Ich hatte meine eigenen Erlebnisse mit Rugby. Im Alter zwischen sieben und zwölf Jahren verbrachte ich die Sommerferien bei meinen Tanten in England. Die beiden Schwestern – aus einer noblen Villa in Hietzing 1938 nach London geflüchtet – hatten nie geheiratet und waren mit einem lebhaften Buben etwas überfordert. Einen Monat durfte ich bei ihnen in London bleiben, den zweiten Monat schickten sie mich – bereits ziemlich erschöpft – in ein Feriencamp nach Wales. Rugby war dort weitaus beliebter als Fußball und Cricket unter den Buben, die mit ihrer Kraft und Energie aufgrund der an die Tür klopfenden Pubertät nichts anzufangen wussten.

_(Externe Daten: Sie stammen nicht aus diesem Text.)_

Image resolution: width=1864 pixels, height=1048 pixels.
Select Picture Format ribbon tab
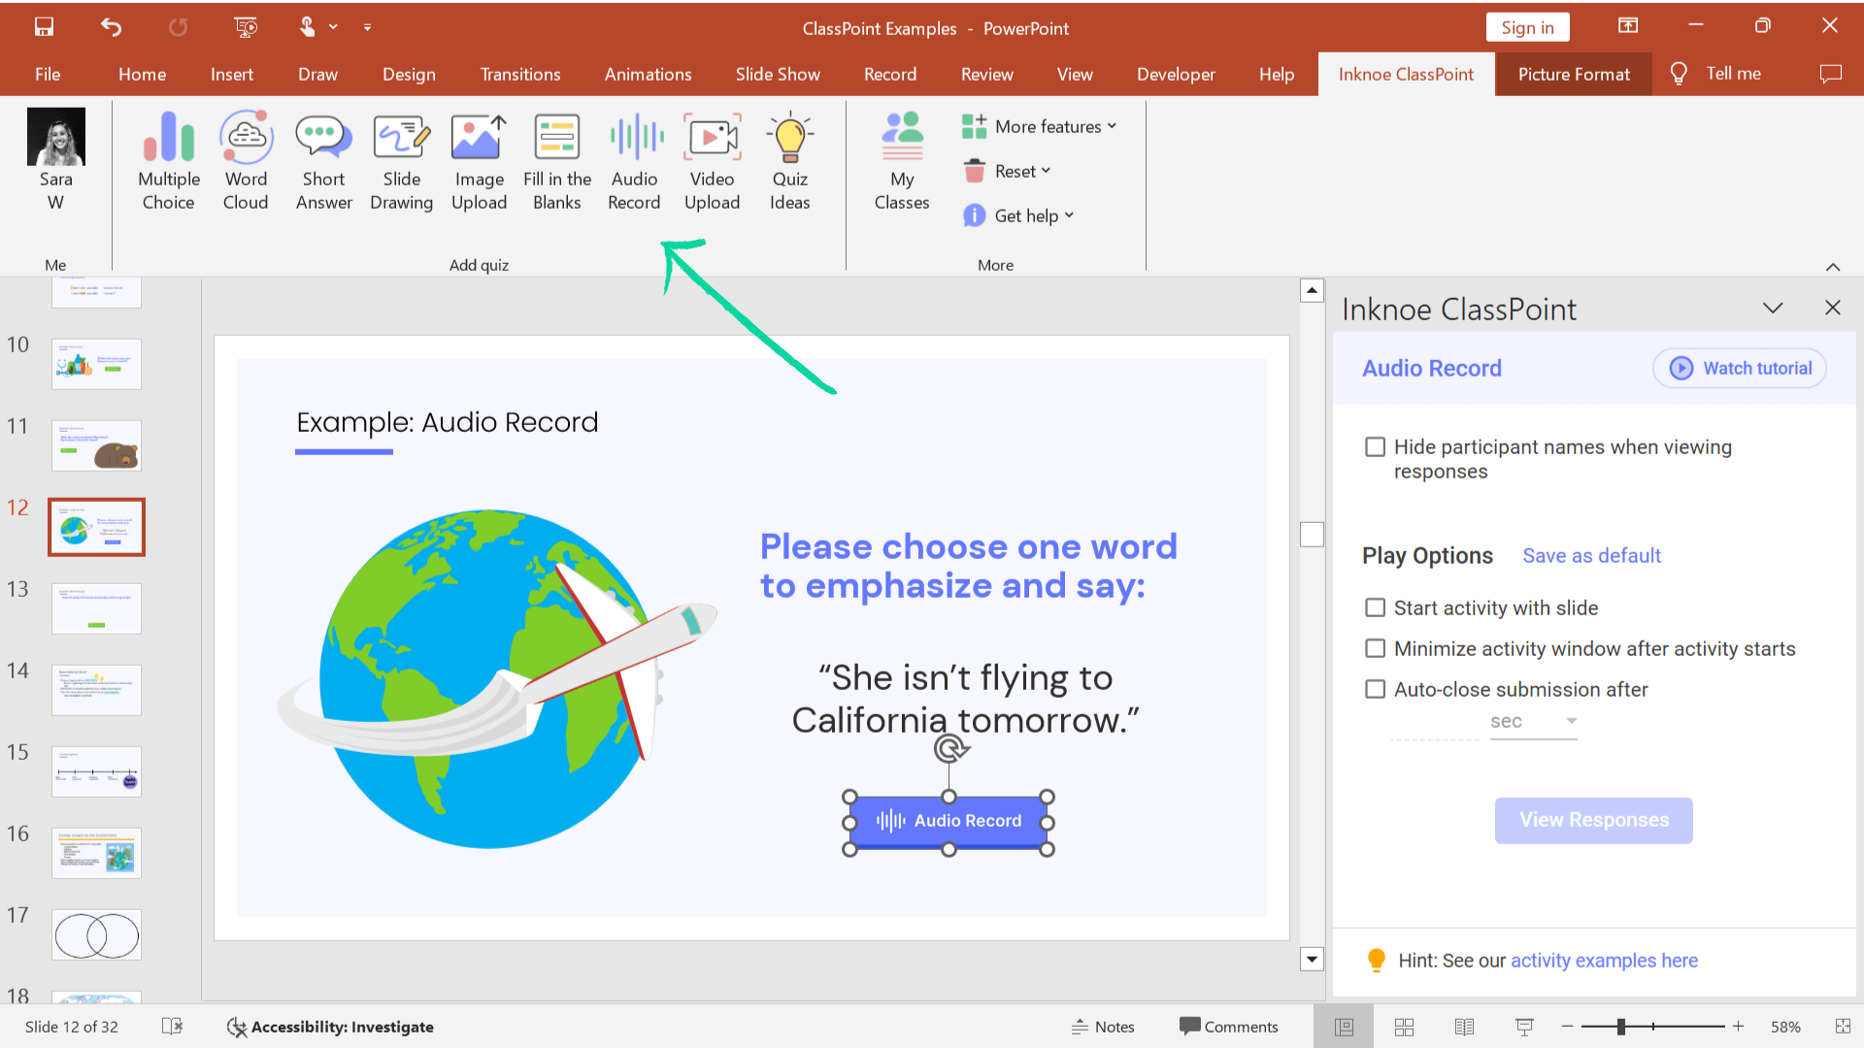pos(1574,73)
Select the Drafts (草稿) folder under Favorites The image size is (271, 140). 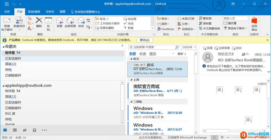coord(10,64)
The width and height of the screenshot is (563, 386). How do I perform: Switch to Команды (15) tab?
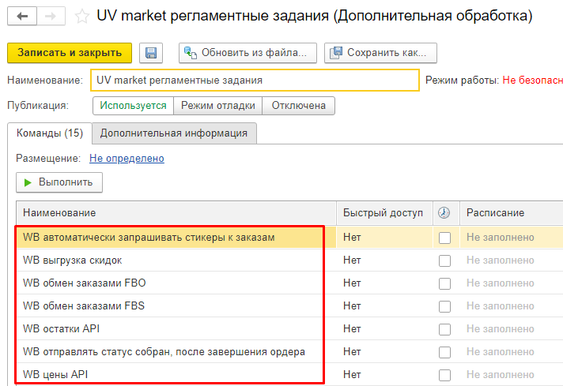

Trotz strenger Regeln – gegnerische Spieler dürfen nur durch Umklammerung des Körpers unter den Schultern und der Beine aufgehalten werden – endete ein Rugby-Spiel in unserem Sommer-Camp fast immer in einer wilden Rauferei.

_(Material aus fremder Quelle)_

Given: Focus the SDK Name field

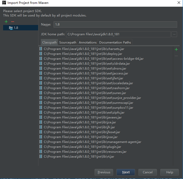Looking at the screenshot, I should pos(115,24).
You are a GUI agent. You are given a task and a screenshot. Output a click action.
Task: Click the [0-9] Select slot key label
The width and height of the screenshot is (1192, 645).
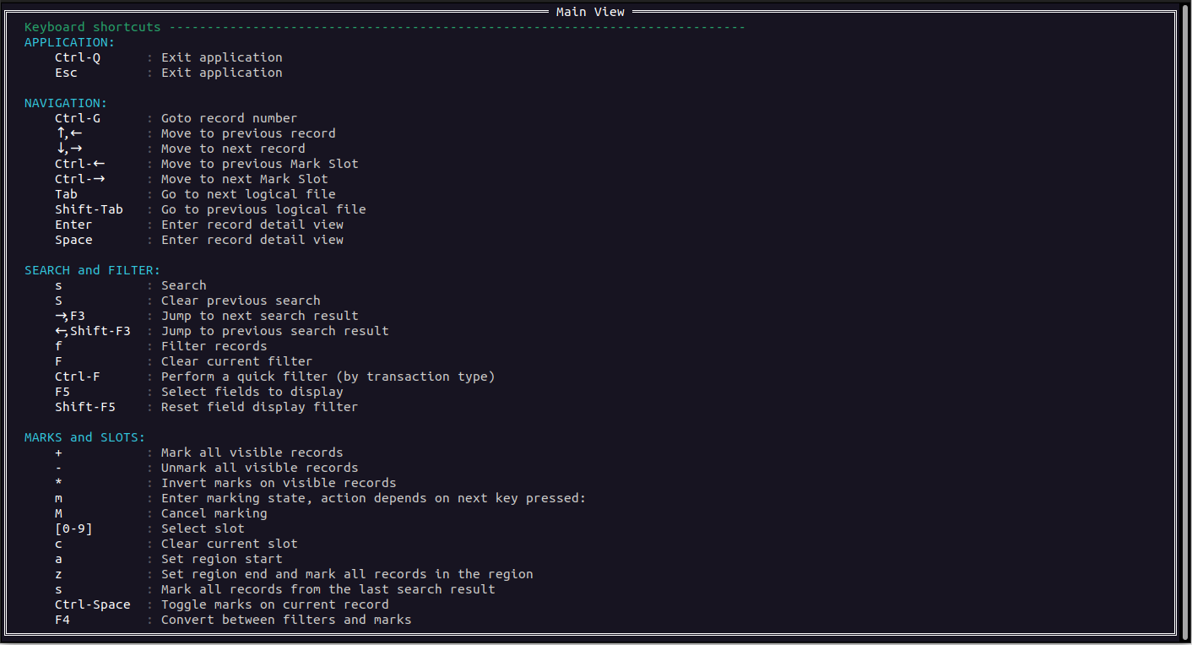[x=73, y=528]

Die Lehrer ließen es zu, mischten sich kaum ein, wenn auch die Hälfte der Buben nach dem Spiel von der Krankenschwester versorgt werden musste. Ernstere Verletzungen gab es keine, doch genügend Abschürfungen, blutende Kratzer an Armen und Beinen, blaue Flecken an den Oberkörpern, verstauchte Knöchel und Beulen auf dem Köpfen. Doch am nächsten Nachmittag standen wir bereits wieder am Spielfeld, aufgeregt, begeistert, uns erneut laut brüllend auf einander stürzend. Gespielt wurde wie auch im professionellen Rugby bei jedem Wetter, selbst wenn wir mit dem Ball unterm Arm versuchten, bei strömenden Regen durch den Schlamm zu laufen und kämpfend wie zu einem Knäuel verknotet uns im Dreck wälzten, um den Ball zu ergreifen. Völlig verschmutzte Kleidung und mit Schweiß und Erde verschmierte Arme, Beine und Gesichter waren ein Statussymbol.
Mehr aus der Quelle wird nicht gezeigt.